• **Task objective**
Format the records below as a Markdown table with columns Row and Line, starting at the line that contains "Click the # column header" and stopping after the line that contains "tap(217, 453)". Number each row, skip blank lines, and leave the pictures out.

---------- Material provided

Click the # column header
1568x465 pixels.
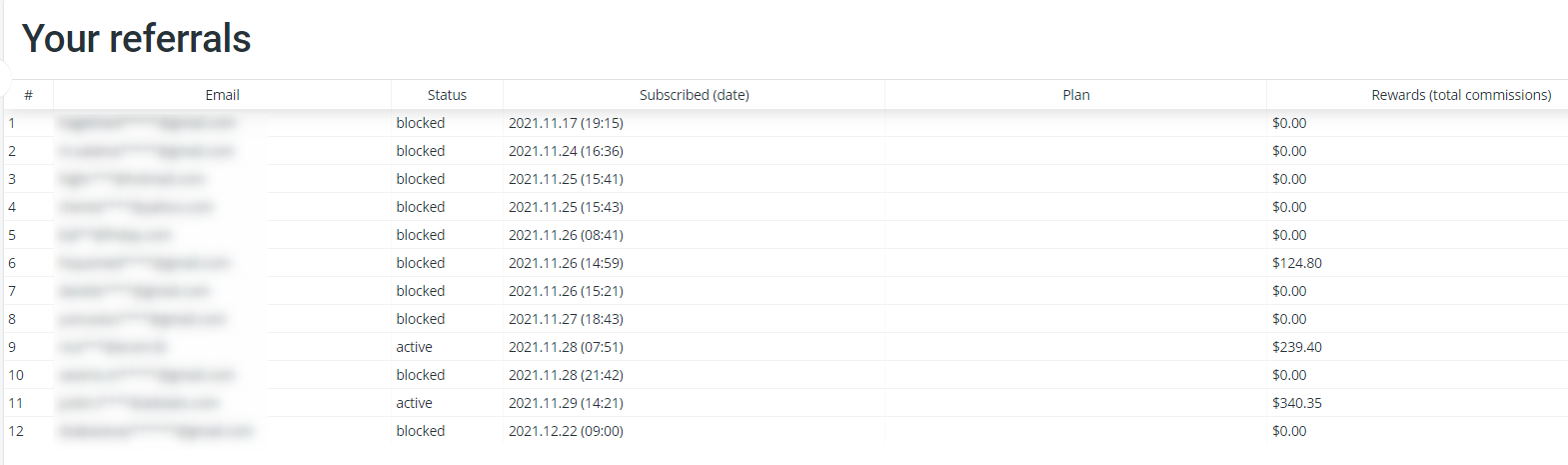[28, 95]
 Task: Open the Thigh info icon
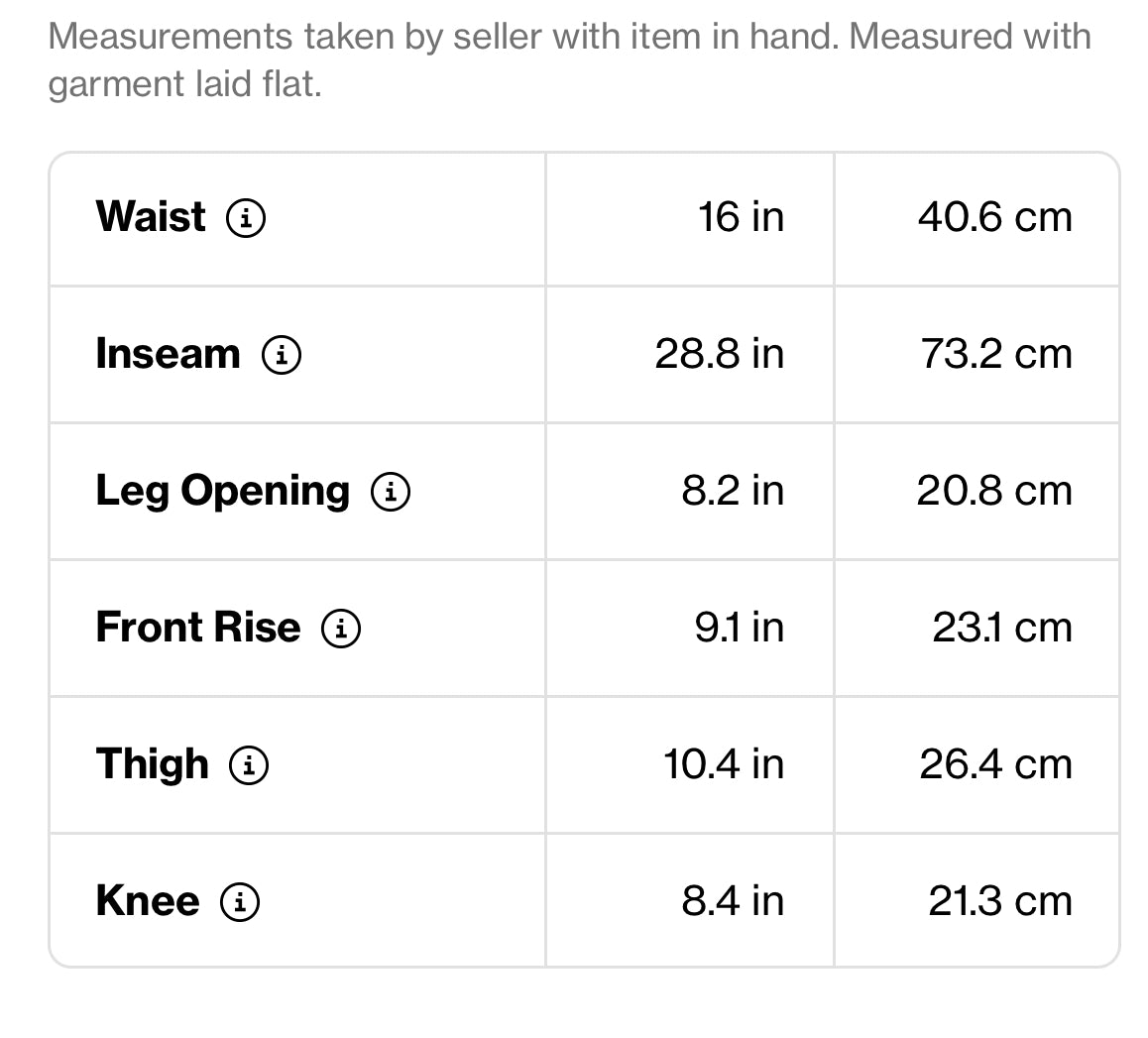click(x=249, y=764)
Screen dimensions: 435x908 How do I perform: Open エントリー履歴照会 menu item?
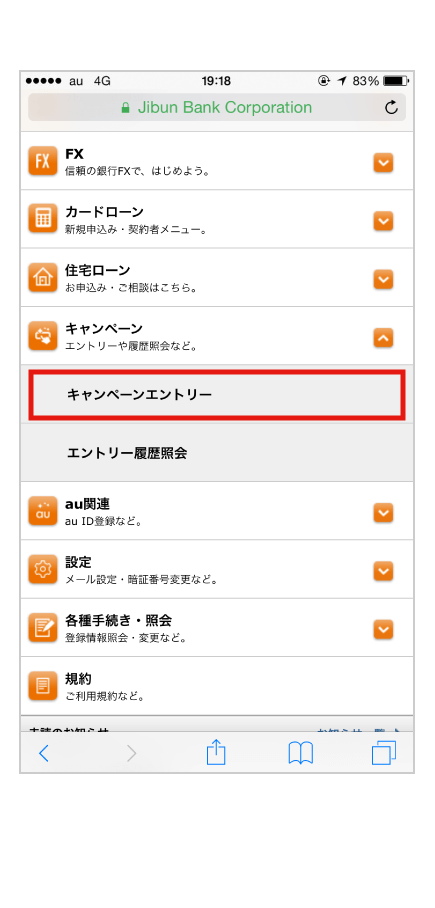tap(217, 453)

--------------------
---------- Material provided

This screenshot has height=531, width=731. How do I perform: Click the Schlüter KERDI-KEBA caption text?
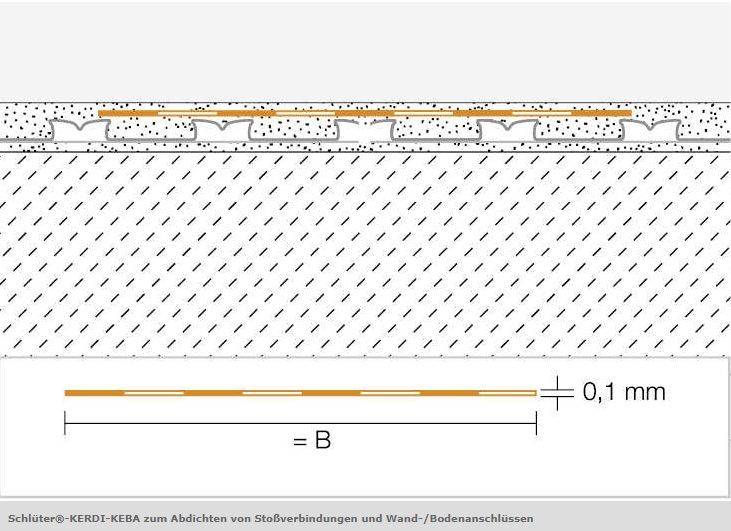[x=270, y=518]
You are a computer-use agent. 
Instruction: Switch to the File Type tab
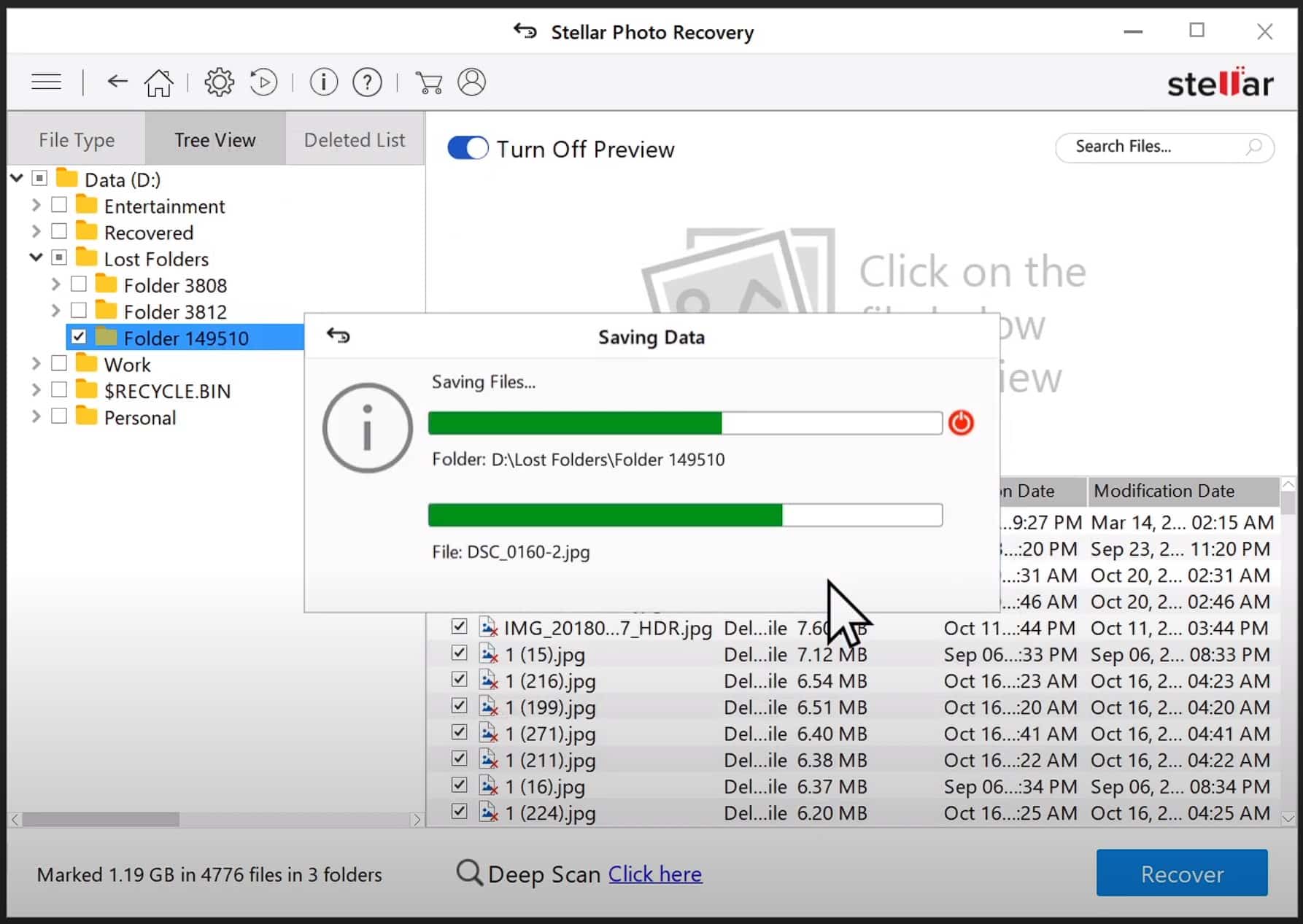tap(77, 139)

--------------------
---------- Material provided

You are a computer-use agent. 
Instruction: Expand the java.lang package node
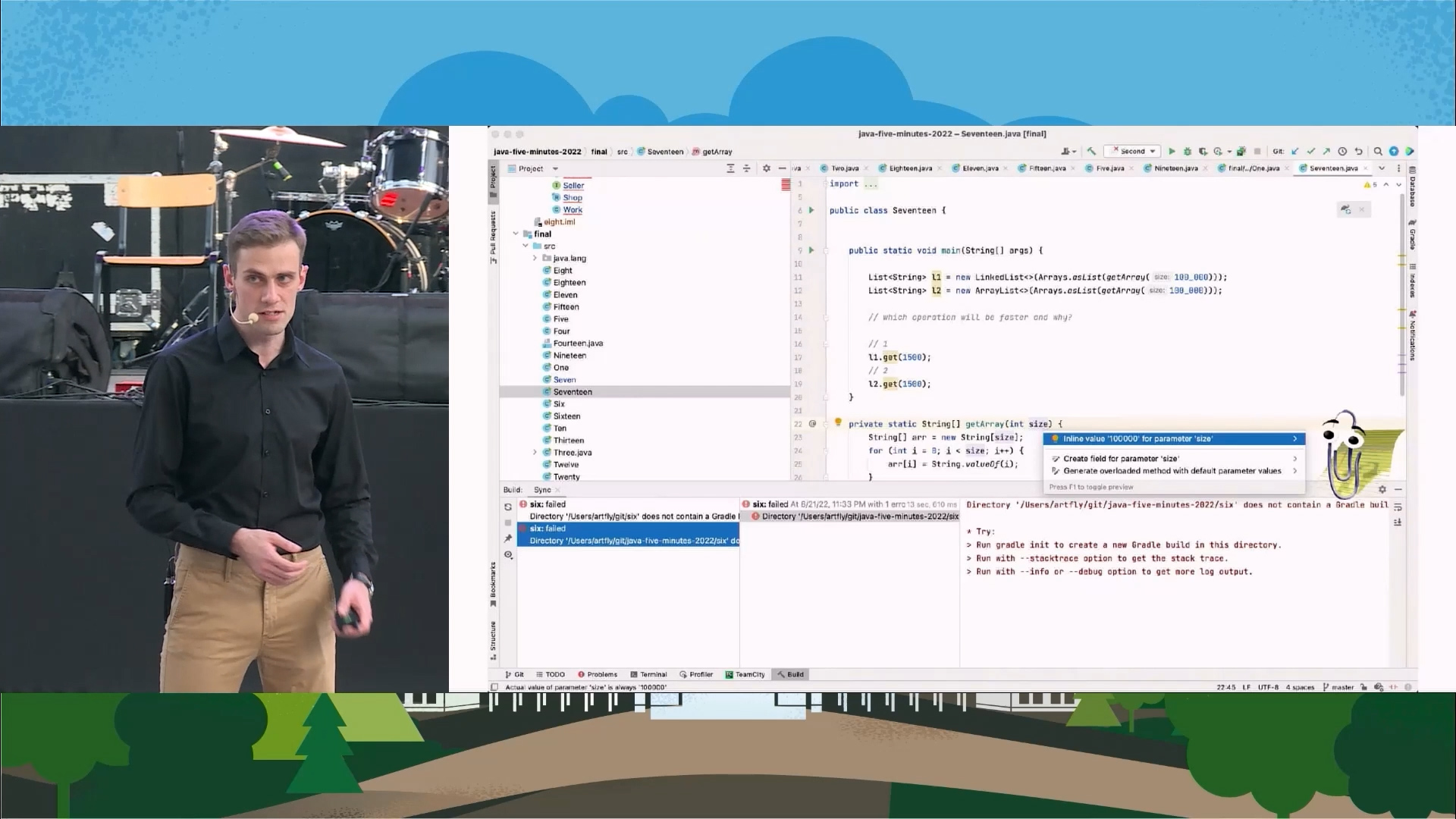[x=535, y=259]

--------------------

• **The response**
| Row | Line |
|---|---|
| 1 | Click the # column header |
| 2 | 1568x465 pixels. |
| 3 | [28, 95] |
| 4 |  Task: Open the Thigh info icon |
| 5 | click(x=249, y=764) |
| 6 | Screen dimensions: 435x908 How do I perform: Open エントリー履歴照会 menu item? |
| 7 | tap(217, 453) |